Multidetector CT (MDCT) is an effective staging tool for pancreatic cancer surgery, but it’s accuracy diminishes as the time between scan and surgery increases, according to a study published online this month in the American Journal of Roentgenology.
Pancreatic adenocarcinoma is a fast-moving malignancy with a five-year survival rate of less than 5 percent and the only curative option for patients is a complete surgical resection of the localized malignancy.
In the diagnosis and staging of pancreatic cancer, MDCT plays a vital role in lesion identification and detection of distant metastatic disease. In terms of determining the resectability of pancreatic cancer, MDCT has a reported accuracy rate of between 70 and 85 percent. However, in the case of pancreatic adenocarcinoma, a tumor that was initially thought to be resectable can become unresectable due to vascular involvement or metastatic disease in a matter of weeks.
“This study examines the relationship between the interval between imaging and surgery and the accuracy of MDCT in determining the presence or absence of metastatic disease at surgery in patients with pancreatic cancer,” the authors, including Siva P. Raman, MD, of John Hopkins University Medical School in Baltimore, wrote.
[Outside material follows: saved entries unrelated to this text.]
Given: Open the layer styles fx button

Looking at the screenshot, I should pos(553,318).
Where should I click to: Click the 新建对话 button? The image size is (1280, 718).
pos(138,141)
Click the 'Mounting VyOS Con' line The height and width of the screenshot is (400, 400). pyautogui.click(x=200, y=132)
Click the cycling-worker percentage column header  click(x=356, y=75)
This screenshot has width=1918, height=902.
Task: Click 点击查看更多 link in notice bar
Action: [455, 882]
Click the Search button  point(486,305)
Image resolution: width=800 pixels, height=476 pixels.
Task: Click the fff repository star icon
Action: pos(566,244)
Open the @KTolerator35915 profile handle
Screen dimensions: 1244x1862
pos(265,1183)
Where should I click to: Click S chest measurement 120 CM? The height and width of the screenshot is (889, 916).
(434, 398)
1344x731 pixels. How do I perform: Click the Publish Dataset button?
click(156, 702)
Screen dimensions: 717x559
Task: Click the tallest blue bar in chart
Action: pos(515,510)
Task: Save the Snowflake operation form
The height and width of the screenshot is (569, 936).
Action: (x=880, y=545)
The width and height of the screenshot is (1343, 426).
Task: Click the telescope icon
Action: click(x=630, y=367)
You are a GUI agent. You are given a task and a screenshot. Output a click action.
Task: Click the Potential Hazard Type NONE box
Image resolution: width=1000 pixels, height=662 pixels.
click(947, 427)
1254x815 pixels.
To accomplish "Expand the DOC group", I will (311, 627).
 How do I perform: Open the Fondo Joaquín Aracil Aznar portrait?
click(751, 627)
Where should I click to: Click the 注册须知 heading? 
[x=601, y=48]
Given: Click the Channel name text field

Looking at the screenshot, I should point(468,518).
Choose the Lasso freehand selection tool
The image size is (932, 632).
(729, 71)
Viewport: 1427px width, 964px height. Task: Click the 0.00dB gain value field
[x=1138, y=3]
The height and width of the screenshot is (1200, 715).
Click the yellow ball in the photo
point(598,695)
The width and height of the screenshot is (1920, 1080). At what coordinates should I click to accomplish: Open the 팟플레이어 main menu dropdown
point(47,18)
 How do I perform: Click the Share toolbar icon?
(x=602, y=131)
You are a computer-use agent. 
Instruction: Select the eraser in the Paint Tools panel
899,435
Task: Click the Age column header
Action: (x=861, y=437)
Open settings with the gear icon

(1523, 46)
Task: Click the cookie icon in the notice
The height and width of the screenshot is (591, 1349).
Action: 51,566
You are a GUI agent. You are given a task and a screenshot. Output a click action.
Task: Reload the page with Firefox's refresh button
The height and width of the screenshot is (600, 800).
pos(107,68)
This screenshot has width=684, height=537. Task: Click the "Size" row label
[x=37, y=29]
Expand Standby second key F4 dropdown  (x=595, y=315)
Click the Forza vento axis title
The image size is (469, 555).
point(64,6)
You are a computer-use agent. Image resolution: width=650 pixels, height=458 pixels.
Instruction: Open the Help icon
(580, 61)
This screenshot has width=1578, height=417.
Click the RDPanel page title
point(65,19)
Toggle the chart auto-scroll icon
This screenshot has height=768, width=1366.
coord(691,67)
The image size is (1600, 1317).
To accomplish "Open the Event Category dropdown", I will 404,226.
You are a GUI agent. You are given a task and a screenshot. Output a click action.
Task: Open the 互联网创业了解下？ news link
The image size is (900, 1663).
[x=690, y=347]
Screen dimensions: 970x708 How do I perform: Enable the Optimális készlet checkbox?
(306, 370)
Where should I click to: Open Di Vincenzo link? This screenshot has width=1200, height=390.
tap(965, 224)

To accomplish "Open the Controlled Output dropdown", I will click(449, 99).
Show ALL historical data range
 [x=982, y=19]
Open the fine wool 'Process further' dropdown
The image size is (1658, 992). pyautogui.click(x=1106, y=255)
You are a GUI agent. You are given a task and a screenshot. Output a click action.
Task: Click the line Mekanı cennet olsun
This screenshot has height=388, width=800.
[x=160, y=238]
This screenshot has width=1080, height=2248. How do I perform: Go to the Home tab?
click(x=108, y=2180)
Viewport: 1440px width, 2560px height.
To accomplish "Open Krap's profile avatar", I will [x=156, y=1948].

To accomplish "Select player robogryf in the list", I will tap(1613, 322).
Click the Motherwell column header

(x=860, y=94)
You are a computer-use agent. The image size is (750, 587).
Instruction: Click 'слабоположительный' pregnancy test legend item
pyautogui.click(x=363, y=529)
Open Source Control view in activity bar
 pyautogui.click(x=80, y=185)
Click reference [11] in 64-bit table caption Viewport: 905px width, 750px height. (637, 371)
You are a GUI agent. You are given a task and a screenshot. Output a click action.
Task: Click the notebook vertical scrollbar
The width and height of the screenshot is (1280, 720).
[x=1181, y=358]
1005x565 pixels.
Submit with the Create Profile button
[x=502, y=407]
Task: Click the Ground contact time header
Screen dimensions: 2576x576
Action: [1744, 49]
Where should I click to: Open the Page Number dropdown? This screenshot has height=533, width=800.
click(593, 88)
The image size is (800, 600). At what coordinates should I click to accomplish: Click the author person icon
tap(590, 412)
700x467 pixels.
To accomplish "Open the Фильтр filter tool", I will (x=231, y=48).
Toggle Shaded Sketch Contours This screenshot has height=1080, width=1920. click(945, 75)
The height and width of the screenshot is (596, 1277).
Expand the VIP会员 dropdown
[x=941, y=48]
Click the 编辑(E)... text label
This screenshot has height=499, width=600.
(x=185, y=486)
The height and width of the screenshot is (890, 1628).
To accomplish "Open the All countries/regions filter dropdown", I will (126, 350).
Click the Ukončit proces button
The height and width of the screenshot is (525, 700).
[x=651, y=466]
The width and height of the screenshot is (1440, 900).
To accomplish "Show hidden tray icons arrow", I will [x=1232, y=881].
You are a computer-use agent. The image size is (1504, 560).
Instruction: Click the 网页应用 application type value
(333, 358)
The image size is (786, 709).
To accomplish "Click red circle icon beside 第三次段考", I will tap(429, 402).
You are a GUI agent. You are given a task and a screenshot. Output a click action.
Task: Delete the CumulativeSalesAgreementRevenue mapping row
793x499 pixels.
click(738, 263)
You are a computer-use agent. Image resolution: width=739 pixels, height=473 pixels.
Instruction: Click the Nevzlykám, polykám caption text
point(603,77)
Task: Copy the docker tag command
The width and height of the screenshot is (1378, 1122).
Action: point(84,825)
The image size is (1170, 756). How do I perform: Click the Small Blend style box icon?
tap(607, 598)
For the study, the researchers identified patients who had undergone surgery for pancreatic cancer and had also received a MDCT exam.
“Findings from the preoperative MDCT report were correlated with the operative findings, as well as the time between imaging and surgery,” Raman and colleagues wrote.
The study cohort consisted of 256 patients, median age of 67 years, who underwent 290 MDCT scans to stage pancreatic adenocarcinoma. The researchers found that the median time between MDCT and surgery was 15.5 days and that MDCT correctly predicted the absence of metastatic disease in 85 percent of the patients.
Additionally, Raman and team found that MDCT was more accurate if surgery occurred within 25 days of the scan and regression models showed that the negative predictive value of a scan decreased after four weeks.
“Unfortunately, partly as a result of the lack of supporting data in the literature, obtaining an additional MDCT closer to surgery has until now been quite difficult, because insurance carriers have been reluctant to provide reimbursement for repeat MDCT scans without a medical appeal from the treating physician, thereby placing a potentially large financial burden on the patient,” the authors concluded. “This study provides evidence supporting the need to rescan patients with a long interval between their initial scan and the date of surgery to avoid an unnecessary nontherapeutic laparotomy, and in particular, to perform a CT scan as close in time as possible to the patient's surgery.”